Page 14 of Kiss Me

“Really?” His brows rose as he tilted his head. “You look younger.”

“Yeah, I hear it all the time. I’m hoping it will work in my favor when I’m older.”

Silence fell upon us once again. Obviously, I would need to keep the communication flowing.

“So, what’s your favorite color?”

Jax threw his head back and let out a hearty laugh, giving me hope that he hadn’t totally shut down. “Really?” he choked out.

“Well, I could ask about the weather, but we both know how bad it is.”

“Is it that bad being stuck with me?” he asked with a hint of sadness in his voice.

Looking him over in the candlelight, a smile tipped my lips. “It’s not so bad when you’re talking to me.”

“Yeah, about that. I’m sorry.” He took a deep breath and exhaled loudly as he let his shoulders relax. “I’ve never been very social, but after my mother’s death, and then my girlfriend breaking up with me because of my scar, I holed up here and kept to myself.”

“Oh Jax.” My hand covered his and squeezed, producing a little zing, but I kept it there for comfort. “I’m so sorry about your mom. When you told me about Christmas being her favorite holiday, I heard the fondness in your voice, but I thought you were just a momma’s boy.”

“I guess you could call me that.” He stopped to clear his throat. “Especially now that she’s gone, and I know what I’m missing.”

“That makes sense, and it’s sweet.” I knew I should probably stop while I was still ahead, and he shut down on me again, but I couldn’t help but ask, since he was talking to me and opening up. “Did the two happen close together?”

“Depends on how you look at it. It had been about six months since…” he looked down, running a hand through his messy hair. I had a feeling he had repeated that motion quite a few times while I had been tucked away in my room today. “The incident in the bar was around six months after she died. I was finally over the roughest part of losing her. It was still hard, though, but I was… better, I guess.”

He shrugged like he couldn't find the appropriate word. “Then my girlfriend could barely look at me without bursting into tears, only for her to break up with me.”

With my hand still on his, I squeezed again and held it. “I can see how that would be hard.” Leaning forward in my seat, I asked, “Do you think your scar makes you ugly or scary?”

I took a deep breath in as I waited to see if he’d answer or leave.

“When people look at me, they look away after getting a good look at my scar. What else am I supposed to think?”

“I think it has to do with your demeanor. First, your size draws attention. You’re tall and in great shape. That’s going to draw anyone’s eye. Second, you’re gorgeous, so women are going to look, and men are going to be jealous.”

“And the third?” he asked with a shy smile.

“Are you fishing for compliments?”

Jax shrugged, and I laughed. “Okay. Third, I’ve already mentioned your voice. Seriously, you could do voice over work or be a book narrator. You’d have all the ladies swooning.”

He turned his head and held my gaze. “Is that what you’re doing? Swooning?”

“How could I not?” I pursed my lips fighting a smile. Maybe, just maybe, I was starting to break through.

“I wish I could see myself as you see me. Even in the darkness, you see so much.”

The sadness in his voice made tears sting the back of my eyes.

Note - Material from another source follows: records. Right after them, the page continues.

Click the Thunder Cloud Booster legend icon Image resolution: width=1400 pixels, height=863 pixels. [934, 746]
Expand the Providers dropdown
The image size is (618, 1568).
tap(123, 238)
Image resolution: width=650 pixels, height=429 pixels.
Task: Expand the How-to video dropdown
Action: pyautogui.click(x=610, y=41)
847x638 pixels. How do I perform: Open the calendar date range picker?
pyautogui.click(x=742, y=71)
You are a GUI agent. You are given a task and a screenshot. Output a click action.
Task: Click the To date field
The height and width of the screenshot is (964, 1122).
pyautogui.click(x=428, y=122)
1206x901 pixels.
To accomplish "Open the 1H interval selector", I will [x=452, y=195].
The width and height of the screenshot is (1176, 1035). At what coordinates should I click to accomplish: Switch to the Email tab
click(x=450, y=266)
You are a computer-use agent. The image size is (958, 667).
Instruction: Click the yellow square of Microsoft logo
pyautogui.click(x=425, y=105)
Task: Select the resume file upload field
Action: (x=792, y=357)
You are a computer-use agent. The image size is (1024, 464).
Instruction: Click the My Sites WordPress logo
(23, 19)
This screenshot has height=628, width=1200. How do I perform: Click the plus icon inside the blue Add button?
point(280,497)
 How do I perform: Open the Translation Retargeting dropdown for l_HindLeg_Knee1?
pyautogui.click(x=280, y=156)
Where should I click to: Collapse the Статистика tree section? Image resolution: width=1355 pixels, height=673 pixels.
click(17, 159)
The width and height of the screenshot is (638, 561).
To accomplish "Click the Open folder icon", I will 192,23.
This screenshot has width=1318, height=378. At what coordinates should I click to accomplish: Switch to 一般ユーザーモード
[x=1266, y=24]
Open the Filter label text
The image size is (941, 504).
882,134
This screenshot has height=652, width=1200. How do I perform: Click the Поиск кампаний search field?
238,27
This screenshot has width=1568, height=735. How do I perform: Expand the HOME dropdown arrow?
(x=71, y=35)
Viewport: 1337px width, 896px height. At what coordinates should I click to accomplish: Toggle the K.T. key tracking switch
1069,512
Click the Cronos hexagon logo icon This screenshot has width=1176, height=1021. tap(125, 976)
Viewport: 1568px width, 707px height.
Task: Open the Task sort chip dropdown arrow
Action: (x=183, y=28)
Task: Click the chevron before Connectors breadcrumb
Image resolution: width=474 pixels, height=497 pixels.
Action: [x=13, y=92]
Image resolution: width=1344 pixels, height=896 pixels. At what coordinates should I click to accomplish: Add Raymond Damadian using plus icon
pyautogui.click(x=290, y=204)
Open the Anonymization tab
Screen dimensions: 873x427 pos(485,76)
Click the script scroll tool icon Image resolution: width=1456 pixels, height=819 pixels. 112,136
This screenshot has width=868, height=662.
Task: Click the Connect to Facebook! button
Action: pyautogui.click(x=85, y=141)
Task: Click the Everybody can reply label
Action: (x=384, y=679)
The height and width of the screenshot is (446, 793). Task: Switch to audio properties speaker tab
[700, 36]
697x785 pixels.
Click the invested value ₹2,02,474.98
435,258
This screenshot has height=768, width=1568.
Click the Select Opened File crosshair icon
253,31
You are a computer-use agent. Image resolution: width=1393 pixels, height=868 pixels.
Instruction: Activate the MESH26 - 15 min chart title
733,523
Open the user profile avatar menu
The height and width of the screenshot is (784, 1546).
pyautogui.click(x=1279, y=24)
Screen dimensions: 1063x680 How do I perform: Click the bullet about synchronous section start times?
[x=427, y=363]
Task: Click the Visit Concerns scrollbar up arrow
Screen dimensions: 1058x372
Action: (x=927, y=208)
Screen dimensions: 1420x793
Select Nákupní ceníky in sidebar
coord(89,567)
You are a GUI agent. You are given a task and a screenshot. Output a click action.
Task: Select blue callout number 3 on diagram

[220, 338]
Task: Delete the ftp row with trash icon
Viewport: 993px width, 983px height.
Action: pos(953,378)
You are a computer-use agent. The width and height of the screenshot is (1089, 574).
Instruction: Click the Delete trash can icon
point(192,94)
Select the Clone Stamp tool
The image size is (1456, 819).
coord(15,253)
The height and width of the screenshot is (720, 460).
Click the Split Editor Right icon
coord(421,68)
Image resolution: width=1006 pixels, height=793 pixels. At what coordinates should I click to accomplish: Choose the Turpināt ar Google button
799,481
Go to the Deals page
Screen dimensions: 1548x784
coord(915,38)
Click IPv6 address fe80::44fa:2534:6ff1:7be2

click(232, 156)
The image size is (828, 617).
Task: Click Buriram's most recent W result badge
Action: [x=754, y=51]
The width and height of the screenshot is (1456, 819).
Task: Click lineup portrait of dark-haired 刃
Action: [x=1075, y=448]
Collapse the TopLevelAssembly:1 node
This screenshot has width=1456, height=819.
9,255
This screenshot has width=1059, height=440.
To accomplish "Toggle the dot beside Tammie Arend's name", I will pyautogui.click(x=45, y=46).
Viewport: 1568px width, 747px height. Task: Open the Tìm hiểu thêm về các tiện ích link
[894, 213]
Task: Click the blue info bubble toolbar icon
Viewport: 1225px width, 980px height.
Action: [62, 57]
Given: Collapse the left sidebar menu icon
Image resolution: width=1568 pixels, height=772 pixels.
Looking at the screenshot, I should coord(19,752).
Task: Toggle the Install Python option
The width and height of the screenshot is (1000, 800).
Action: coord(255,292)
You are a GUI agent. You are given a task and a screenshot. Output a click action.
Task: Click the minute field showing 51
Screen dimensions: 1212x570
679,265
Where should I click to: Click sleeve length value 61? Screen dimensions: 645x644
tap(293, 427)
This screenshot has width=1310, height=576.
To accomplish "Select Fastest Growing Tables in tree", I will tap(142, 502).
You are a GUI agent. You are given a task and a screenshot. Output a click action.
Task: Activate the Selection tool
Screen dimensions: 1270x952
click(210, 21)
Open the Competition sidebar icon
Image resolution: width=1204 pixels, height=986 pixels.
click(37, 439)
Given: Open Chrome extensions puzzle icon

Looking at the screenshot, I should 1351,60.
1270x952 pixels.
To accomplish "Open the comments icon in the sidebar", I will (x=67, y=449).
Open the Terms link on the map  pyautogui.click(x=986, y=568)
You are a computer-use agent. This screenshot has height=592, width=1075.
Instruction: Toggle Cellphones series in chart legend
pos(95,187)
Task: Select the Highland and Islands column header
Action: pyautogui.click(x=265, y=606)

“Me too. I know I’ve only known you for a couple of days, but…” I paused trying to decide if I would lay myself bare for him. Was it worth it when I’d be gone soon?

“You can’t stop now. I thought we were getting to know one another.” He smirked at using my previous words against me.

“You want to know what I was about to say?” I asked with a tilt of my head. He nodded almost too eagerly. What the hell was I being so timid for? I might as well spit it out. “I was going to say that I’ve been drawn to you since the moment I woke up. At first, I thought you were my angel, then I heard your voice, and I was a goner. I know I haven’t seen you in the full light of dayyet, but from what I’ve seen, you’re gorgeous. Inside and out.” I gave him a pointed look I wasn’t sure he could read in the dim light. “You didn’t have to take me in or help me. I can’t remember the last time I felt anything like this for another person, if ever. There’s something about you that I can’t explain.”

Jax sat with his mouth open before he cleared his throat. “I don’t know what I was expecting you to say, but that wasn’t it. Is that really how you feel?”

Giving him a small smile, I answered, “I wouldn’t have said it if it wasn’t true.”